Composites and other advanced and smart materials are also having an impact – Atkins is part of a consortium, led by London Underground, which developed a commercially feasible lightweight train door using state-of-the-art composite materials. And there is more to come, including carbon composites in modern bridge design and geo-textiles for more cost effective construction and lightweight yet extremely durable structures.

Implementation of new systems and technologies such as these is happening at different rates around the world as regions and countries try to shape the future of their transport systems to move people and to stimulate their economies.

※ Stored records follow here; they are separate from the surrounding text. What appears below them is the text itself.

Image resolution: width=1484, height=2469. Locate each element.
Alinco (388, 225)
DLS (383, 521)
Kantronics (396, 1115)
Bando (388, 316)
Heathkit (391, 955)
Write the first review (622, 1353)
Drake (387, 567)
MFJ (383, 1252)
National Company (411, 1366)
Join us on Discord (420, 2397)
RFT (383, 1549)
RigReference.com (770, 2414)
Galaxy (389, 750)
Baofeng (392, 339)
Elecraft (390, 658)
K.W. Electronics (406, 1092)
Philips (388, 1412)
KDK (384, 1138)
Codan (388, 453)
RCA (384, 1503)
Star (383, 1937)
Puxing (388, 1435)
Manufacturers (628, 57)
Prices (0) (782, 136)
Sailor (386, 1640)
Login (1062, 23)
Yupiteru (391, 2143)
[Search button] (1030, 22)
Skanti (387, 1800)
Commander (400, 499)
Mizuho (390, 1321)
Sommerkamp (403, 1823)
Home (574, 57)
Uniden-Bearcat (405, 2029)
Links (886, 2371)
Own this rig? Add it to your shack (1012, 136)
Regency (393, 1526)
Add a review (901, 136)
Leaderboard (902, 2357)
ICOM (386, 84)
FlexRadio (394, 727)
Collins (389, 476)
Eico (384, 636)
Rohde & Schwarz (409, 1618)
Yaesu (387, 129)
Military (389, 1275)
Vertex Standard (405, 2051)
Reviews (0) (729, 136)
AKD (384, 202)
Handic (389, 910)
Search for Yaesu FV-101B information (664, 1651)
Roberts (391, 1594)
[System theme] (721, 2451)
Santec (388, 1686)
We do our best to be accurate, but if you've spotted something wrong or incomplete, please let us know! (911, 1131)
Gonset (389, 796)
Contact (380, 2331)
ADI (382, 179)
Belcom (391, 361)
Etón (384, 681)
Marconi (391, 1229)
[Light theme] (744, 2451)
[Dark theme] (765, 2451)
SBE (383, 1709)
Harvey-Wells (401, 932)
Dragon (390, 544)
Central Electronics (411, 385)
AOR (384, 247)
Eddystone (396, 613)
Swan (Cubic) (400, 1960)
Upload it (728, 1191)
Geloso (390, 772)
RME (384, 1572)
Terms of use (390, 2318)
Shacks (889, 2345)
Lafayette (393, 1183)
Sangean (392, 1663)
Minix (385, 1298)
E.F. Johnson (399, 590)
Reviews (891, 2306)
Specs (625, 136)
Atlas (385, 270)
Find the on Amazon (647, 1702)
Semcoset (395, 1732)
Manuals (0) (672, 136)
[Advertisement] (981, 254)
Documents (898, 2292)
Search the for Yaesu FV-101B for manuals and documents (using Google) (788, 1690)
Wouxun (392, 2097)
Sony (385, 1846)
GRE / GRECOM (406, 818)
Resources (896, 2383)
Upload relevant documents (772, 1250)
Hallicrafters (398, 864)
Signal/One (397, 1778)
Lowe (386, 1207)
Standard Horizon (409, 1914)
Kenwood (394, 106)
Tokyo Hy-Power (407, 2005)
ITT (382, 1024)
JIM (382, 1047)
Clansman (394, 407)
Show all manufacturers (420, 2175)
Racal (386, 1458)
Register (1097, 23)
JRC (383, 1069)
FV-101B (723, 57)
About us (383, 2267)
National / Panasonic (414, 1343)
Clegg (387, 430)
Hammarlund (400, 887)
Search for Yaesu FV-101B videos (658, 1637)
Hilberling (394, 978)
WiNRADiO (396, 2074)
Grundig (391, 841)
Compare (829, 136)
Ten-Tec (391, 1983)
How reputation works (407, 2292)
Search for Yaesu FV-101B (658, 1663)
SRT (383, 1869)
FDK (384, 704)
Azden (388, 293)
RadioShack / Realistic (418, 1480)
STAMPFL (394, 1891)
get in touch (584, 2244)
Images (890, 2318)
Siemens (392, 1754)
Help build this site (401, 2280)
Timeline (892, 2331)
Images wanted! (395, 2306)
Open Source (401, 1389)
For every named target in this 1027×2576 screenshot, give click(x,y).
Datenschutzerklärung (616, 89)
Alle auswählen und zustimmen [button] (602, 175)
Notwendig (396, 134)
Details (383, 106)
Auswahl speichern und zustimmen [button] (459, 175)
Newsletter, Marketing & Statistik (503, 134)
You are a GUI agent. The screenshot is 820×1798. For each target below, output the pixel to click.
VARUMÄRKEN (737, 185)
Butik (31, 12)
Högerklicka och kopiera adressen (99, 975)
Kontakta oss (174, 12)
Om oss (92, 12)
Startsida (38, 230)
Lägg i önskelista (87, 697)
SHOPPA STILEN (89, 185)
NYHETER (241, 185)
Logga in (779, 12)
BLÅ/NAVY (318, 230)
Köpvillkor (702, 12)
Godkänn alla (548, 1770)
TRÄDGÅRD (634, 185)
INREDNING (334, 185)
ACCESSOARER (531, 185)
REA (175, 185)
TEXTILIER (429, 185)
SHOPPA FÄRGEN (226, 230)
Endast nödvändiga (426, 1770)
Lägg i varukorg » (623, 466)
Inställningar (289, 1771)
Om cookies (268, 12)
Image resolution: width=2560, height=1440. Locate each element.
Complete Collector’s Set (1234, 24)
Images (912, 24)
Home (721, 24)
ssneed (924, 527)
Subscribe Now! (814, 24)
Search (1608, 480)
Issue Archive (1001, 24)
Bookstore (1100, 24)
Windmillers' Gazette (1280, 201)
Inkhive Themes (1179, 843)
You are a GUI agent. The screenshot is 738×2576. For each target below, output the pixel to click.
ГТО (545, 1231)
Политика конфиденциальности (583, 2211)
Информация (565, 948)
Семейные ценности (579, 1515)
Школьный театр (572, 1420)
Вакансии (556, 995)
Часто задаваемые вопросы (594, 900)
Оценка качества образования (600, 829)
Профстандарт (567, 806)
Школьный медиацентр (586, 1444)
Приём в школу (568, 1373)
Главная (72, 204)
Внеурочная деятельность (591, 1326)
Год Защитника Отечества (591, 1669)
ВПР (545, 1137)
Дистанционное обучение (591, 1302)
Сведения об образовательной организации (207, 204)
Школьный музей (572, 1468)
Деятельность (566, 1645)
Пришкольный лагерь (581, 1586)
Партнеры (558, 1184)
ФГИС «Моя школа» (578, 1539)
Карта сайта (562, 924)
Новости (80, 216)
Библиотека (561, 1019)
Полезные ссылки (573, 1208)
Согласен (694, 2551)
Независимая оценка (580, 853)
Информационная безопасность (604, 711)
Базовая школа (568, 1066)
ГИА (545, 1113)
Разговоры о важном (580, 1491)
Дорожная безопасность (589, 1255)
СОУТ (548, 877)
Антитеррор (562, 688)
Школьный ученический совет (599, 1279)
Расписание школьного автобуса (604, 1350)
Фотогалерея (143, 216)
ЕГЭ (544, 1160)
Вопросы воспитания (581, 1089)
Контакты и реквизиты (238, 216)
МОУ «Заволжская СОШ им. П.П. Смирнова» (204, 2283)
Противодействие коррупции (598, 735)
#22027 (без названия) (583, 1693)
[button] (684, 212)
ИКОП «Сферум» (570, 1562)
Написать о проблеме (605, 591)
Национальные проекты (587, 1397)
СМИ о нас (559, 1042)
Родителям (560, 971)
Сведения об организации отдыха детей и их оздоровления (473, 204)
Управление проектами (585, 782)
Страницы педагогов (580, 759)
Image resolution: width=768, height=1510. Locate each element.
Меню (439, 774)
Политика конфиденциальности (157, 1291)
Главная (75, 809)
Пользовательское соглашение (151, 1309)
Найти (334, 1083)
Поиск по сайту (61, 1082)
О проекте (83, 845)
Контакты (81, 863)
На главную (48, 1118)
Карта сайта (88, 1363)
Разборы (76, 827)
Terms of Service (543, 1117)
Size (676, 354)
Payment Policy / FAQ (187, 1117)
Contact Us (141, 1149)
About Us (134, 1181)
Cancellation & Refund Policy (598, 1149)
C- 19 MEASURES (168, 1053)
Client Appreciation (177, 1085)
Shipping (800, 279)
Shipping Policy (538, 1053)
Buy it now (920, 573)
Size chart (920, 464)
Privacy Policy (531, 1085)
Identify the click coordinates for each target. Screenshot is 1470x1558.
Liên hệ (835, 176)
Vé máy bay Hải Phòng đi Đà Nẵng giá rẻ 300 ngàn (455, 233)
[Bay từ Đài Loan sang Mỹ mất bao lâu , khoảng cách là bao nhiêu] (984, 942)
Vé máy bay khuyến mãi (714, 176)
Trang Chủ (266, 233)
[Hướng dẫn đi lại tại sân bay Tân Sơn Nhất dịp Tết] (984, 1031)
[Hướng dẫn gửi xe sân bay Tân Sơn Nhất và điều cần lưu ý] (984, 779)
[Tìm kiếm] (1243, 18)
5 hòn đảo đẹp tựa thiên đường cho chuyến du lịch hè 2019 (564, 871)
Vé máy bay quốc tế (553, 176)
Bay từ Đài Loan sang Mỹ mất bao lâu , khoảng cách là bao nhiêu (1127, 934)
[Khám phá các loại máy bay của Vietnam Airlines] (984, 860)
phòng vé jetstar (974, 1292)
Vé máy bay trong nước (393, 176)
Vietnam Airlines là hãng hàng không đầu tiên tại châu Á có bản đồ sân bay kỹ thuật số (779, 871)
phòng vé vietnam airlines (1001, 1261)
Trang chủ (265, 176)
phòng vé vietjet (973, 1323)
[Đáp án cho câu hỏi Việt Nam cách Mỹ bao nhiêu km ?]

But developing regions and cities are moving fast to design and build new metros and inter-urban rail networks, with high-speed investment following.

Technology will be a catalyst for change not only in the way existing networks are enhanced and new lines are delivered, but also in the systems that support the wider integration of transport and travel needs across modes.


While urbanisation drives the evolution of the railways and technology makes it happen, pressure builds on both environmental and economic sustainability.

In environmental terms, the rail industry can be proud that it is responsible for only seven per cent of global CO₂ emissions in the transport sector as a whole. But the industry must not rest on its laurels. Through the International Union of Railways (UIC), it has set ambitious long-term targets for CO₂ reduction.

These discussions are playing a growing part in building the case for new metro and light rail systems. An electric train, for example, produces around a third of the CO₂ of an equivalent journey by car.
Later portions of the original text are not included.